*** Passage to read

"Drugs and diseases are characterized in completely different scientific languages," said Todd Golub, director of the Broad Institute of MIT and Harvard's cancer program. And that means that because little is known about the biological states that underlie diseases, the best way to treat them often is elusive, reducing doctors to symptom management.
In a paper in the Sept. 29, 2006, issue of Science, senior author Golub, first author Justin Lamb, and their colleagues at the Broad described a project they hope will be able to describe drugs and diseases in a common language, and so help "establish the relation among diseases, physiological processes, and the action of small-molecule therapeutics," as the authors put it. And two papers published online in Cancer Cell on Sept. 28 show the first practical results of the effort, by connecting drugs to cancers in novel ways.
Gene expression profiling is not new, of course, but Golub and his colleagues wanted to broaden the techniques' horizons, studying the cellular response to a wide variety of what they termed 'perturbagens.'
Given the immense number of cell types, perturbagens, and possible cellular responses that could have been studied, the work is reminiscent of Otto von Bismarck's description of politics as "the art of the possible."
In this case, what was possible was to take four cell lines and treat them with 164 small molecules; The scientists picked the compounds from cell biological categories, such as histone deacetylase inhibitors and estrogen receptor modulators, as well as clinical ones like antidiabetics and antipsychotics.
In each case, the researchers compared the gene expression signature of placebo-treated cells to those treated with a given molecule, and rank-ordered 22,000 genes according to how much their expression levels changed after the treatments.
In some ways, analyzing the data proved trickier than generating it. The researchers developed their own pattern-matching strategy to analyze their signatures; Lamb said that the usual approach, known as hierarchical clustering, would not work because it uses absolute values of gene expression levels, and the team was studying relative values to prevent the drug effects from being completely overpowered by background noise.
The strategy they devised, which they termed Gene Set Enrichment Analysis or GSEA, had the added benefit of not being tied to any technology platform; Lamb said that researchers could compare their own data to the map, which the Broad Institute has made publicly available, regardless of the type of microarrays used.
Even with a custom-made analysis, statistical significance proved surprisingly difficult to pin down. Lamb said that "we consulted with easily a dozen statisticians, and each of them had a completely different idea," including ideas that were mutually exclusive, about how to generate "p" values from the data. The problem, Lamb said, is that "it's not clear that the multiple samples that we are looking at are truly independent in the statistical sense."

******

> [Requirement 1]
From the passage above on linking drugs and diseases through gene expression, quote the text starting with "In some ways, analyzing" and going on through "of microarrays used.".
> [Requirement 2]
Extend the passage above on linking drugs and diseases through gene expression, picking up after its final sentence.

*** Material provided

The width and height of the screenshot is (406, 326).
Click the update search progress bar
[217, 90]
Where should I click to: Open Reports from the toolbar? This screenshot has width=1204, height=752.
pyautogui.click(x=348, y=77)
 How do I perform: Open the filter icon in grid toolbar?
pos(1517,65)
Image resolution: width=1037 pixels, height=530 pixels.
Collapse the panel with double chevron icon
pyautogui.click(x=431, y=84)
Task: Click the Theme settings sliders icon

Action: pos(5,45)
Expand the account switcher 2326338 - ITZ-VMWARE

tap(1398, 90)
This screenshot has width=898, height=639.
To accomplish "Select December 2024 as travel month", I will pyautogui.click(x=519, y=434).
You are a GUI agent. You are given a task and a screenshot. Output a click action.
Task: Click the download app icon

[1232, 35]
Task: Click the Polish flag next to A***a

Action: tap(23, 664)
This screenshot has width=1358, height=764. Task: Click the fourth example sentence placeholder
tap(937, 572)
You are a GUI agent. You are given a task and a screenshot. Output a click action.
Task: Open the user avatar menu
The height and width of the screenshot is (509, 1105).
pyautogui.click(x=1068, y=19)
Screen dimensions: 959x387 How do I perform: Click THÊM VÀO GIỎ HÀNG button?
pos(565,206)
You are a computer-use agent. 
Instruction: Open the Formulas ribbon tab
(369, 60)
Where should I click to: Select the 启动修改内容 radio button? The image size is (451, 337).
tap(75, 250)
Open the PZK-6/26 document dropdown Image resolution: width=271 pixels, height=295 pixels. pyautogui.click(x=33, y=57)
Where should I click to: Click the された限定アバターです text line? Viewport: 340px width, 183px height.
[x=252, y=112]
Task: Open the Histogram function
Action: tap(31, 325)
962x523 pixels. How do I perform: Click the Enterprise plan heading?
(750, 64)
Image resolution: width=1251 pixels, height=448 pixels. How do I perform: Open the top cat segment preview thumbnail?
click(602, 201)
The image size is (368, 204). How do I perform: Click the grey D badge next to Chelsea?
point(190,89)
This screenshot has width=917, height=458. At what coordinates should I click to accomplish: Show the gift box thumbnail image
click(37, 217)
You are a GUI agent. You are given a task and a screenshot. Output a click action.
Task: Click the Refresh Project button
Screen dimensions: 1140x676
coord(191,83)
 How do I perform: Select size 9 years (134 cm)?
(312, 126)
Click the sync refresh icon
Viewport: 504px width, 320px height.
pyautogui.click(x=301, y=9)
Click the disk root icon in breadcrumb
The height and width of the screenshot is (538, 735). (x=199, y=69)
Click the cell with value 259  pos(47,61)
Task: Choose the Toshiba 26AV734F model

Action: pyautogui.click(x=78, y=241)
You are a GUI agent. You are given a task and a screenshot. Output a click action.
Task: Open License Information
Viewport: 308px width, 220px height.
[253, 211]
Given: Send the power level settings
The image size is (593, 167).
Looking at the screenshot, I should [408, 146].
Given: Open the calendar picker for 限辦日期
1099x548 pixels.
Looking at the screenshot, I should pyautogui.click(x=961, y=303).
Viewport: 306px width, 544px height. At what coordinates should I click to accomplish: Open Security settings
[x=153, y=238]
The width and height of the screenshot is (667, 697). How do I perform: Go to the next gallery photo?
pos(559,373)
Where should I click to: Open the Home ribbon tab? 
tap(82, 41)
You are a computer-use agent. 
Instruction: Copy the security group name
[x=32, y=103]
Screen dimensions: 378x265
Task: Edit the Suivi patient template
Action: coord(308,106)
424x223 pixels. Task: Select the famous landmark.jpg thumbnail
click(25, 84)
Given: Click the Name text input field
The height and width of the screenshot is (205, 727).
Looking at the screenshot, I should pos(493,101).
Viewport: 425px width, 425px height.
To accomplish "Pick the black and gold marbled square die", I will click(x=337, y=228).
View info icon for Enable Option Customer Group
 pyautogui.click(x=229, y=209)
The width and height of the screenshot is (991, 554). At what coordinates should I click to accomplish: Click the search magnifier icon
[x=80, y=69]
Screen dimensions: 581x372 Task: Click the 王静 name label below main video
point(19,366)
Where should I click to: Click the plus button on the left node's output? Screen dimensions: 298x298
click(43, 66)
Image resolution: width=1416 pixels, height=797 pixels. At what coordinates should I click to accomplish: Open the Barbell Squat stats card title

******

> [Task output 1]
In some ways, analyzing the data proved trickier than generating it. The researchers developed their own pattern-matching strategy to analyze their signatures; Lamb said that the usual approach, known as hierarchical clustering, would not work because it uses absolute values of gene expression levels, and the team was studying relative values to prevent the drug effects from being completely overpowered by background noise.
The strategy they devised, which they termed Gene Set Enrichment Analysis or GSEA, had the added benefit of not being tied to any technology platform; Lamb said that researchers could compare their own data to the map, which the Broad Institute has made publicly available, regardless of the type of microarrays used.

> [Task output 2]
The team ended up settling on a so-called permutation "p" value for their analyses, but also cautioned that "there is no standard approach for estimating the statistical significance of the connections observed."
The team reported a variety of findings they generated by using the map, but when asked about his favorite applications of the map to date, Lamb pointed not to anything in the Science paper, but to the two papers published online in Cancer Cell.
In one paper, the researchers used the map to understand the molecular actions of gedunin, which were basically unknown despite a long history of medicinal use of the compound. The connectivity map suggested that gedunin as well as another compound, celastrol, inhibit androgen receptor mediated signaling. Androgen receptor signaling plays a critical role in the progression of prostate cancer, but there are very few clinically effective inhibitors.
Lamb said the paper illustrated a strength of the connectivity map: the ability to "develop a hypothesis about the mechanism of action of an unknown small molecule" - in the case of gedunin, the connectivity map was able to do that in "literally 10 minutes."
The second Cancer Cell paper identified the immunosuppressant sirolimus (rapamycin) as a therapeutic candidate for overcoming drug resistance to glucocorticoids in acute lymphoblastic leukemia (ALL). The researchers compared samples of drug-sensitive and drug-resistant ALL cells to the connectivity map, and found that the expression profile induced by rapamycin matched that of glucocorticoid-sensitive ALL cells, suggesting that rapamycin might be able to restore such sensitivity to ALL patients. Lamb termed the finding a "double win: Not only have you come up with a hypothesis, but the drug is already FDA-approved," making clinical trials in a new indication that much easier.
Though the connectivity map's uses are not restricted to drug discovery, Lamb said that the team's next priority is to add all FDA-approved drugs to the database.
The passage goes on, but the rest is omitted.